BRIEF A:
Set down the stretch of the text on garden weeds from "There are a" through "for healthy growth.", word for word.
BRIEF B:
In the text on garden weeds, rewrite the paragraph beginning "Like other plants, weeds such as wild violet" as a short bulleted list that keeps its main facts.
BRIEF C:
Answer these questions from the text on garden weeds:
(i) Which weed is named as having vigorous growth that can outgrow surrounding garden plants?
(ii) What may plants and moist areas become susceptible to when soil stays too moist for too long?
(iii) What example is given of a benefit of mint family weeds?

DOCUMENT TEXT:
☆ ☆ ☆ ☆

After going through all the trouble of removing emerging nasty weeds, you might ask yourself, why make the effort to pull out such beautiful flowering weeds. 

The answer: weeds affect plants and may cause significant damage to surrounding plants and lawn.

Weeds Rob Soil Of Nutrients

Like other plants, weeds such as wild violet also put up a fight to survive. And they are quite good at doing that. In fact, they can completely rob your garden soil of vital nutrients, causing your existing plants and flowers and vegetables to stunt while the weed flourishes and takes over all your garden beds.

Many Weeds Are Invasive

These pesky plants, including wild violets, ground ivy, creeping charlie and purple dead nettle can quickly spread and overtake your garden if not dealt with in a timely manner.

They don’t only invade lawns or flower beds, but they will attack container plants as well. And in comparison to other mature plants, weeds are quite hardy survivors.

Depletion Of Water

During the growing season, we all know that our plants and vegetables are in need of good amounts of water.

They are resilient plants and will not hesitate to ‘share’ the water given to surrounding plants without limit soon depriving them of the moisture that they so desperately need. 

Crowding Other Plants

There are a few weeds like purple dead nettle with vigorous growth that can grow to be tall and wide, vertically outgrowing other surrounding garden plants and eventually causing some problems.

Blocking Sunlight

All garden plants need at least a bit of sunshine in order to survive. Large weeds like wild violet, creeping charlie or ground ivy can shade other plants, blocking out the light that is required for healthy growth.

Blocking Airflow

Big amounts of ground ivy weeds may crowd other plants. This blocks the flow of air between the plants. Without sufficient air flow, the soil in your garden will struggle to dry out after a shower, for example.

Over time, while the soil stays too moist for too long, your plants and moist areas may become susceptible to diseases, mildew and molds.


Having mentioned all the above, please note that there are certain benefits to mint family weeds growing in your garden landscape or across a field. One example is helping control soil erosion. If you are landscaping on a slope, for instance, their aggressive growth can help to quickly stabilize the soil on a sloping bank.

So be sure to learn about them before going on a weed removal spree!

They should, however, not get the upper hand in your garden, so try to keep them at bay. Besides, the purple flower adds a pretty look after all.

☆ ☆ ☆ ☆

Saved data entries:
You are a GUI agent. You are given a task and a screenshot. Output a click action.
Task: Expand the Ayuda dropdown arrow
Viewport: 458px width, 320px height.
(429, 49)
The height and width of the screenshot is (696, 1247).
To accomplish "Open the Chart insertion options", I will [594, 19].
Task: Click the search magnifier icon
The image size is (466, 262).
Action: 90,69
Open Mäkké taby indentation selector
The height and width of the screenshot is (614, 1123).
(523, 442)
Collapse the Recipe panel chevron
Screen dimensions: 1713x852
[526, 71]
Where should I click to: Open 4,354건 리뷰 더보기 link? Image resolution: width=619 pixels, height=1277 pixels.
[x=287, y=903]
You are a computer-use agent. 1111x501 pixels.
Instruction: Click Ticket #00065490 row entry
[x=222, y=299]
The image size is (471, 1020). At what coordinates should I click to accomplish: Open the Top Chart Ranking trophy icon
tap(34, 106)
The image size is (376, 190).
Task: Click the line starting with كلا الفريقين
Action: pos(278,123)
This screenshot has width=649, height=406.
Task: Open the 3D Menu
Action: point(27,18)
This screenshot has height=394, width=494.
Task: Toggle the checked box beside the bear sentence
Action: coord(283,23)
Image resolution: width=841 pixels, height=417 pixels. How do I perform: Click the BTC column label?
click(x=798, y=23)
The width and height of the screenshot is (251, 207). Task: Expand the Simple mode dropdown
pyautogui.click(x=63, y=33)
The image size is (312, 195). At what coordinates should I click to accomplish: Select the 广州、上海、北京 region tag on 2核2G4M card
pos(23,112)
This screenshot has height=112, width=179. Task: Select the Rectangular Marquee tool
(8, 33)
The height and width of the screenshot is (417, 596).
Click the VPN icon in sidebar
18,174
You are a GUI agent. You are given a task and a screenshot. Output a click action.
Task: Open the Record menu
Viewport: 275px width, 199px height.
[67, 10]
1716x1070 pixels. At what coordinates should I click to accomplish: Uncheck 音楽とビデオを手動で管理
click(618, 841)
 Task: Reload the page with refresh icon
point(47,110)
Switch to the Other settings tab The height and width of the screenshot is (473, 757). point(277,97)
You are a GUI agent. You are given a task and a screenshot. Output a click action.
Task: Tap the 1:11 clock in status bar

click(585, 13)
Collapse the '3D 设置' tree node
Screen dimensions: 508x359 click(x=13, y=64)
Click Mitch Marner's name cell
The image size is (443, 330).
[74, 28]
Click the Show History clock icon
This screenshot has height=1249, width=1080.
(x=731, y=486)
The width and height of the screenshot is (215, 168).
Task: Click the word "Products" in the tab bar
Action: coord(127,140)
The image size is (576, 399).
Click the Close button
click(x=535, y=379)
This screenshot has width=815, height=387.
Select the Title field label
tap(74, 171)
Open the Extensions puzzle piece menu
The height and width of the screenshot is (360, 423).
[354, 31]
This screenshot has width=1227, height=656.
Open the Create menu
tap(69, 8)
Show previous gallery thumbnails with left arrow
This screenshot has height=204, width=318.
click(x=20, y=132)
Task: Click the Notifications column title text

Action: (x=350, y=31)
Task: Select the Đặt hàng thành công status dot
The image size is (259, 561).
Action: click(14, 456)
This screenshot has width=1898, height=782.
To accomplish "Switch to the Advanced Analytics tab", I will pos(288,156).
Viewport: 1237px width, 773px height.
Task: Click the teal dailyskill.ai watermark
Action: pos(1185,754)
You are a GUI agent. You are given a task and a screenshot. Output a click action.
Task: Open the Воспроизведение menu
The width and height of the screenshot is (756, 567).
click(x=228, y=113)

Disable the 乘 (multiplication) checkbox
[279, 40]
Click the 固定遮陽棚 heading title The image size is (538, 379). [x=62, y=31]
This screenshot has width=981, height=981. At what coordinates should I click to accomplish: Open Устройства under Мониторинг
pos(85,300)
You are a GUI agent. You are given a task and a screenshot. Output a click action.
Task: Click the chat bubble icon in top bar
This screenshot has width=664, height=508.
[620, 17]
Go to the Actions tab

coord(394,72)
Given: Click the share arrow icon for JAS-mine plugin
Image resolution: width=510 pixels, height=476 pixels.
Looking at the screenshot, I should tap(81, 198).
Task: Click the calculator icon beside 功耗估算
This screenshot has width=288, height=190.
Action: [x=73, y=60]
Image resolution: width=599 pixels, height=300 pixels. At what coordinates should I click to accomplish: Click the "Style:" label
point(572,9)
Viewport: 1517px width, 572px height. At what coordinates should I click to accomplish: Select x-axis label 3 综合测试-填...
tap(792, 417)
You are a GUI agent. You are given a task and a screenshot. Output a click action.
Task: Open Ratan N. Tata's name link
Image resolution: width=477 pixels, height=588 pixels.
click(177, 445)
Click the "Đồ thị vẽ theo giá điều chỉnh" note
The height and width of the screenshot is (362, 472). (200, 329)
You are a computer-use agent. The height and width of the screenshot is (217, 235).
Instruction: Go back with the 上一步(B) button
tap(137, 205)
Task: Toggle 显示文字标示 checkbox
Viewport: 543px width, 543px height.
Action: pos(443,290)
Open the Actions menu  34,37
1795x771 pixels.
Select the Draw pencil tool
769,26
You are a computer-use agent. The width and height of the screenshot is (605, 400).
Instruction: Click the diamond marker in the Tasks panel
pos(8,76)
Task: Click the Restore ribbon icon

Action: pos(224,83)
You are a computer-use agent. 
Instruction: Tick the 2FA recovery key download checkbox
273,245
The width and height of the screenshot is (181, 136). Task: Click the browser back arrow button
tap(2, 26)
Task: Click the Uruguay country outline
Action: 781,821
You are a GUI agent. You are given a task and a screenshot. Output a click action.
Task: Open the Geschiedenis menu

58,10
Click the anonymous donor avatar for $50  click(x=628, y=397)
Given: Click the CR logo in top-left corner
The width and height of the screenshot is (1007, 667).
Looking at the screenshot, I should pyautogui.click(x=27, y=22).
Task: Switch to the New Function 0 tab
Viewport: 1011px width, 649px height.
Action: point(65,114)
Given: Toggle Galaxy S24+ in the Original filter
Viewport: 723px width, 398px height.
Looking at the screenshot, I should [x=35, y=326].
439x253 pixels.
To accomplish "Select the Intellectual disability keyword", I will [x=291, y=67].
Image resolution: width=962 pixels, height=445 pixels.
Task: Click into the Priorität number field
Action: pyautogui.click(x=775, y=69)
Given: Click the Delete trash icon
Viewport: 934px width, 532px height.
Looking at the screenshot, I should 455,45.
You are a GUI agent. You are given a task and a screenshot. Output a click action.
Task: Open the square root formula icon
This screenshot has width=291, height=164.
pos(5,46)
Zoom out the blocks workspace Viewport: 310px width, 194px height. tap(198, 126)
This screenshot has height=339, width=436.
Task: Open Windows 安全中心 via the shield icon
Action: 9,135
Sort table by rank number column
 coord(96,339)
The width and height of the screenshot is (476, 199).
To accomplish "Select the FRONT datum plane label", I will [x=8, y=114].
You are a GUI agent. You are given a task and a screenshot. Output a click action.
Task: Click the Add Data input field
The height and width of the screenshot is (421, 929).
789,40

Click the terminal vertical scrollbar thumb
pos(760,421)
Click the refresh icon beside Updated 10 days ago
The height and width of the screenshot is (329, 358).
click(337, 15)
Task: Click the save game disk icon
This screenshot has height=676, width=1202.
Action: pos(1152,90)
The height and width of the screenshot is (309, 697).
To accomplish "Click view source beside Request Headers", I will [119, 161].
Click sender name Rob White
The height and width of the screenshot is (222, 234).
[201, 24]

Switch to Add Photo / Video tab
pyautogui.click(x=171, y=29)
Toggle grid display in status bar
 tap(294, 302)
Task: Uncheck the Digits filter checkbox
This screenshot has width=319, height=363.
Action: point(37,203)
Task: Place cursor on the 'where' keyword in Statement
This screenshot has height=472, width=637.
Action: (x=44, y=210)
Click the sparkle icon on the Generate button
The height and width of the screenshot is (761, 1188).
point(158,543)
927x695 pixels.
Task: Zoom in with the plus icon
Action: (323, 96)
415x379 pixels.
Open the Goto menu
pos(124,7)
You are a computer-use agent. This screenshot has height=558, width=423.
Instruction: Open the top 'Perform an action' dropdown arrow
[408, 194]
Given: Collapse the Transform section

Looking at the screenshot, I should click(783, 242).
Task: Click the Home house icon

☆ ☆ ☆ ☆

WRITTEN RESPONSE A:
There are a few weeds like purple dead nettle with vigorous growth that can grow to be tall and wide, vertically outgrowing other surrounding garden plants and eventually causing some problems.

Blocking Sunlight

All garden plants need at least a bit of sunshine in order to survive. Large weeds like wild violet, creeping charlie or ground ivy can shade other plants, blocking out the light that is required for healthy growth.

WRITTEN RESPONSE B:
- Weeds such as wild violet fight to survive and are good at it.
- They can completely rob garden soil of vital nutrients.
- This stunts existing plants, flowers and vegetables.
- Meanwhile the weed flourishes and takes over the garden beds.

WRITTEN RESPONSE C:
(i) Purple dead nettle.
(ii) Diseases, mildew and molds.
(iii) Helping control soil erosion.